Children don’t know how to deal with the difficult, and sometimes tragic, situations that life can throw at them. Naturally, we want to protect them, to shelter them; we don’t want to damage the perfect, untainted worlds that children seem to exist in. Unfortunately, it’s not always up to us. Life – and death – happens, situations change, people drift apart, and yes, people do get ill and do get old, and sometimes they die.
So when these unavoidable events happen, how do we best help a child to cope? How do we help them grieve or adjust to new home circumstances? Sometimes children surprise us, and are more resilient than we expect them to be – or, than we ourselves seem to be. Other times, even at quite a young age, they can hide feelings away. Hidden feelings, however, are still feelings.
Death in the family
As, essentially, ‘new’ people, children can have a limited ability to grieve. Or, looked at another way, they have limited tools at their disposal to help them process and express their grief. This inability to verbalise their feelings can lead to ‘acting out’ as a way of coping with these unfamiliar, inexpressible emotions.
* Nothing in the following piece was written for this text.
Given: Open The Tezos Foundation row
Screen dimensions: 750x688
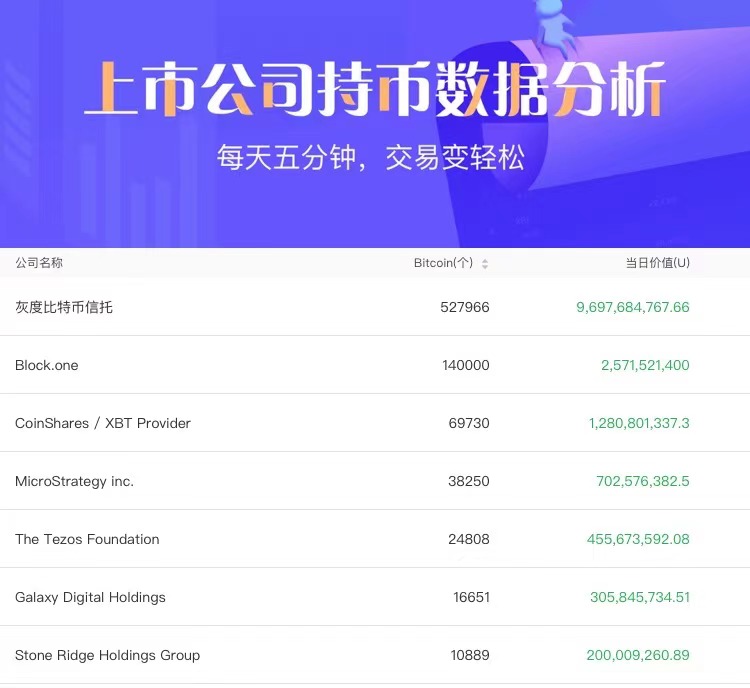Looking at the screenshot, I should (87, 539).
Young children also appear to be able to sort of ‘switch’ their grief on and off – distraught and tearful one moment, happily playing the next. This should not be taken as a measure of their grief, but merely as a sign of the way their developing brain works – inquisitive and ever-moving, with a limited attention span, however ‘serious’ the subject that’s supposed to be holding their attention. It may also simply be another coping mechanism, switching the feelings off when they threaten to become too overwhelming. The older the child, however, the less likely they will have access to this sort of coping, and the more likely it is they will stay in a ‘low’ state for a longer period of time.
As much as our instincts might prompt us to protect children, honesty, truth and participation are often the best path to take. Children of all ages are probably better engaging with the reality of death, however hard that might seem initially. Soon they become curious and have questions, and it’s best to sit down and answer these questions. At this time, having their family around them, and feeling included in everything that goes on, reinforces that sense of being supported in their grief, because a child will grieve, whether you like it or not.